> DIRECTIONS:
Duplicate everything in the data from the start down to the line containing "1105x871 pixels. pyautogui.click(x=333, y=861)", with both ends included. Leave the pictures out of your answer.

> MATERIAL PROVIDED:
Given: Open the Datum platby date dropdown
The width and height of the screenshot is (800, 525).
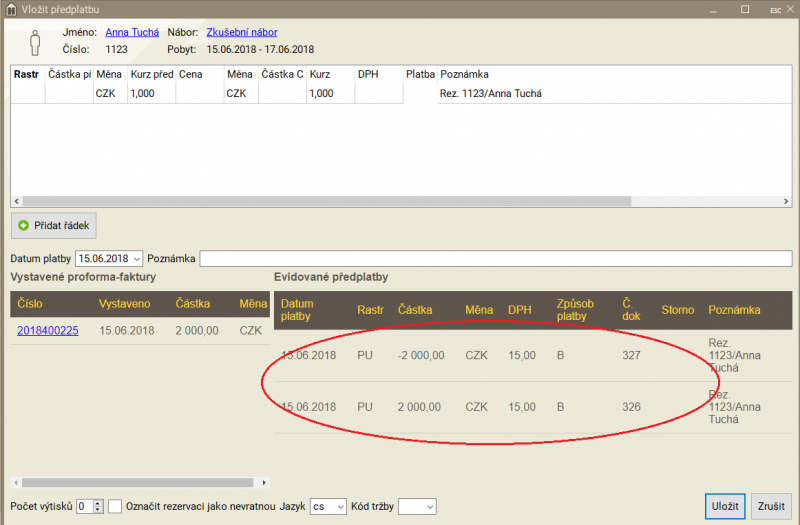Looking at the screenshot, I should coord(137,259).
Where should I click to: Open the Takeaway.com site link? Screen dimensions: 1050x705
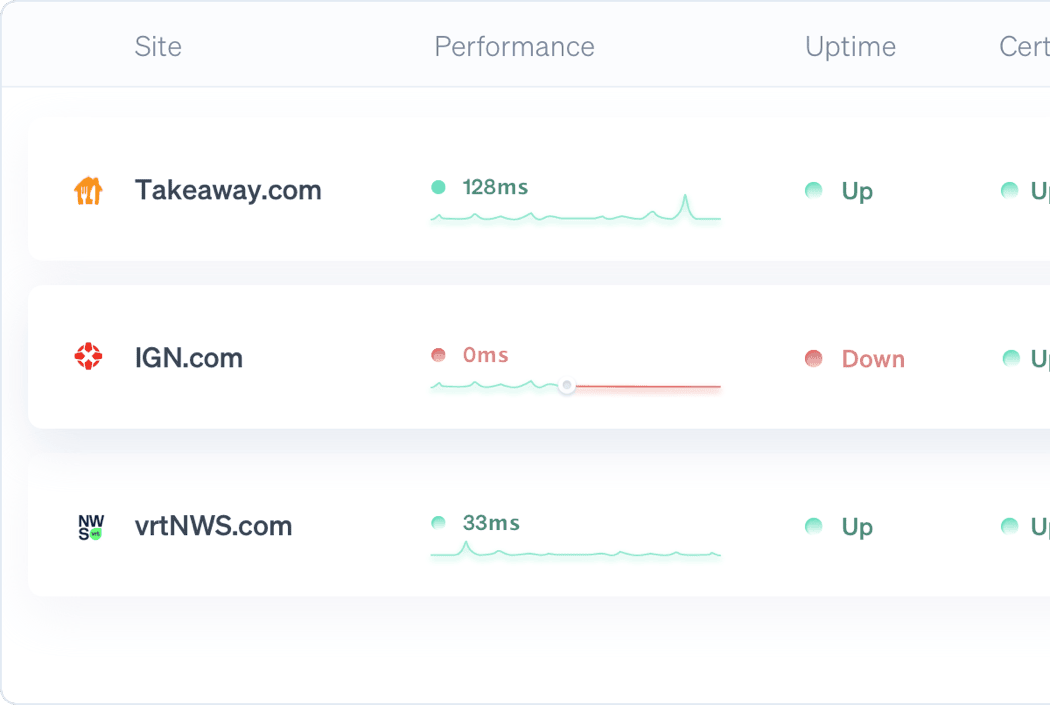click(x=228, y=190)
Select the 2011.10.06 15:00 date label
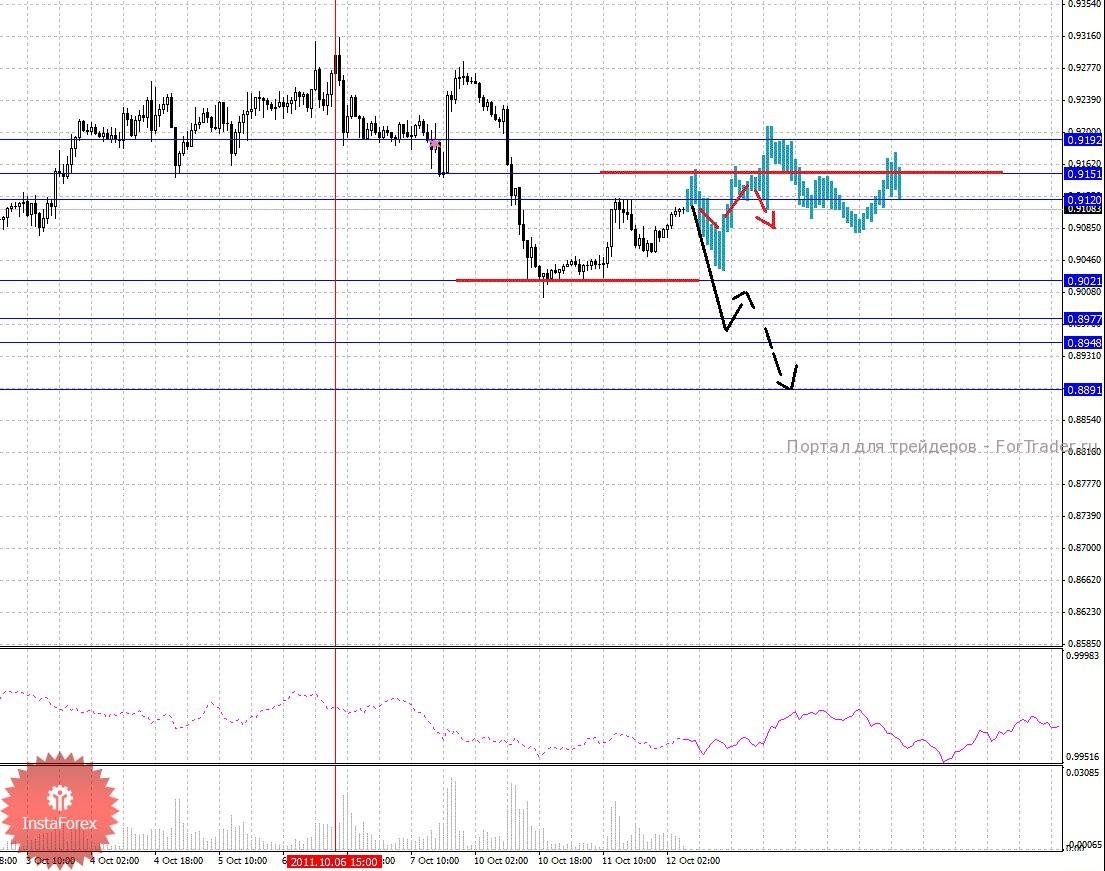1105x871 pixels. pyautogui.click(x=333, y=861)
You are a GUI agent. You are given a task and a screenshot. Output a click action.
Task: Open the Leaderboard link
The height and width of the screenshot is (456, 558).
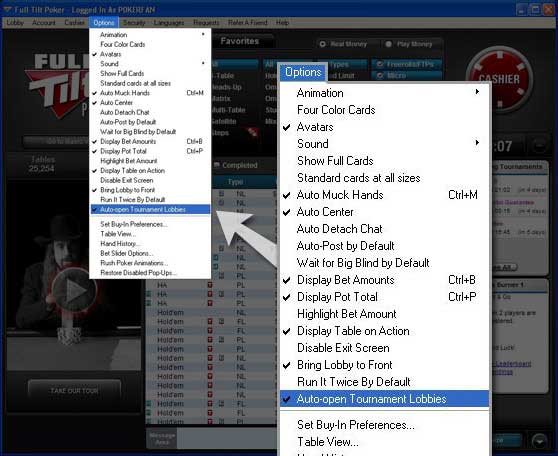coord(513,363)
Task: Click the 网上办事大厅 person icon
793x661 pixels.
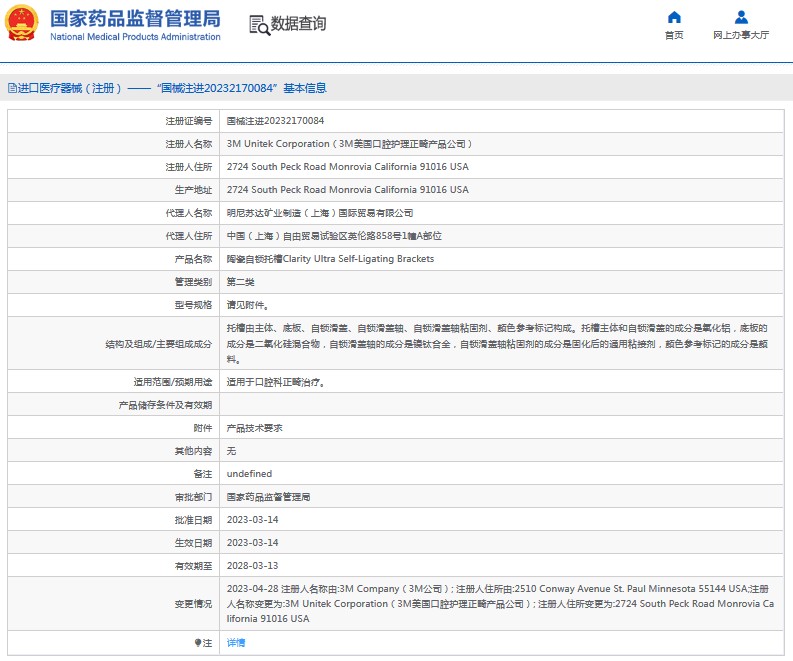Action: pos(741,17)
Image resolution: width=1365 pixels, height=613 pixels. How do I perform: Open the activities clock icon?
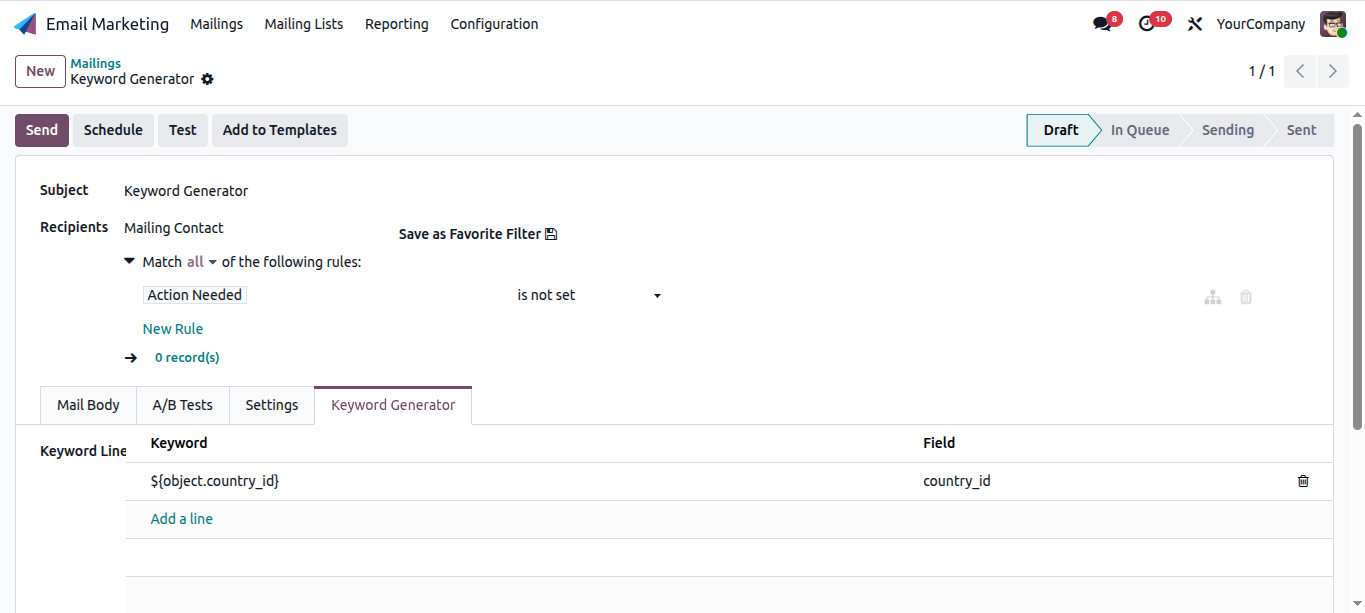(1147, 24)
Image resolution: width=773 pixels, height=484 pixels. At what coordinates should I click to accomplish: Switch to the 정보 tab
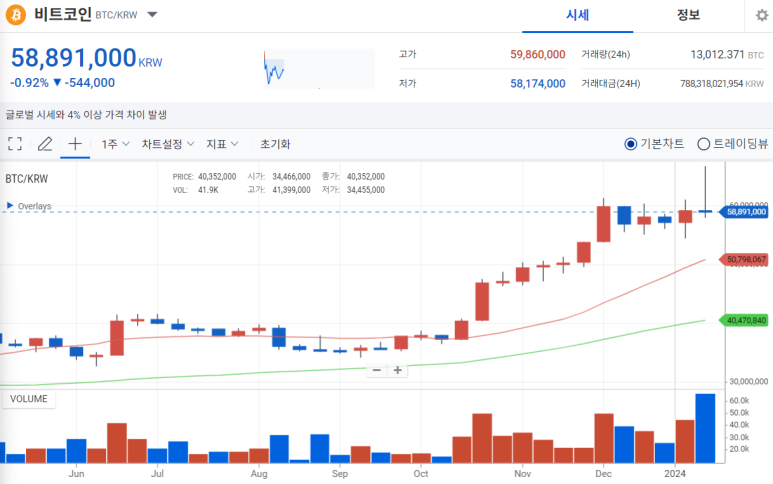688,15
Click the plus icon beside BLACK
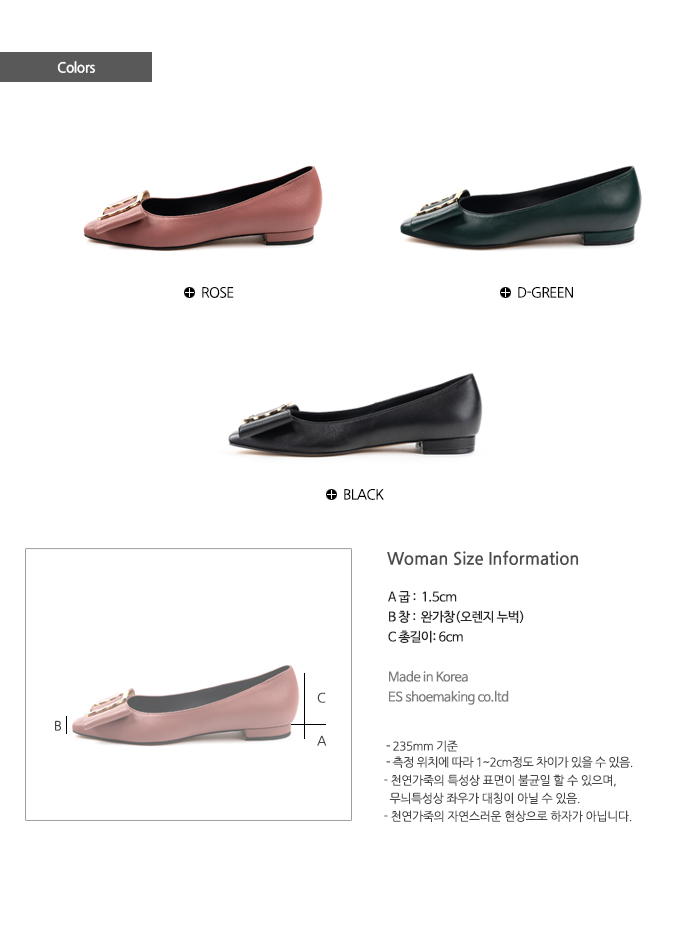Viewport: 700px width, 950px height. click(x=331, y=494)
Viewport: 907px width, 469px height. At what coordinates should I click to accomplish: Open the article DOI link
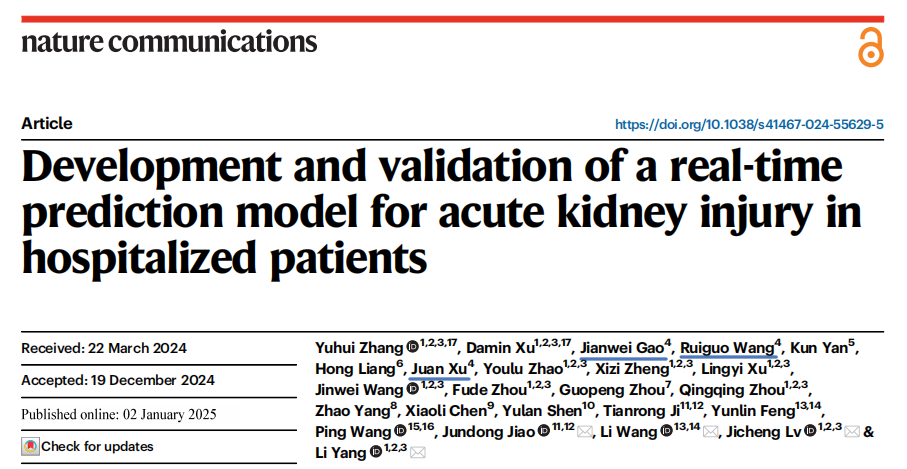click(749, 124)
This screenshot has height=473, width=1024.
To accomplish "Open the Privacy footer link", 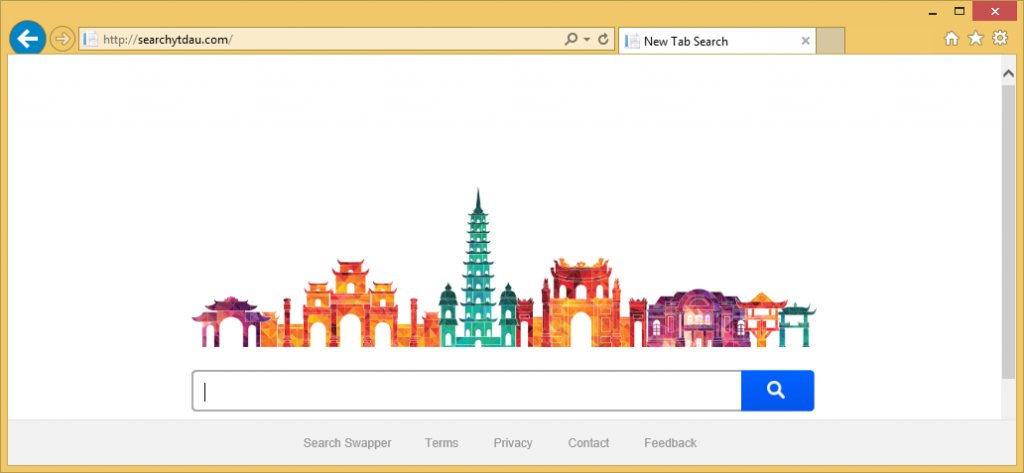I will pos(513,443).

> SOLUTION FOR THIS TASK:
Given: Open the Datum platby date dropdown
The width and height of the screenshot is (800, 525).
Looking at the screenshot, I should coord(137,259).
Where should I click to: Open the Takeaway.com site link? Screen dimensions: 1050x705
click(x=228, y=190)
Select the 2011.10.06 15:00 date label
1105x871 pixels. pyautogui.click(x=333, y=861)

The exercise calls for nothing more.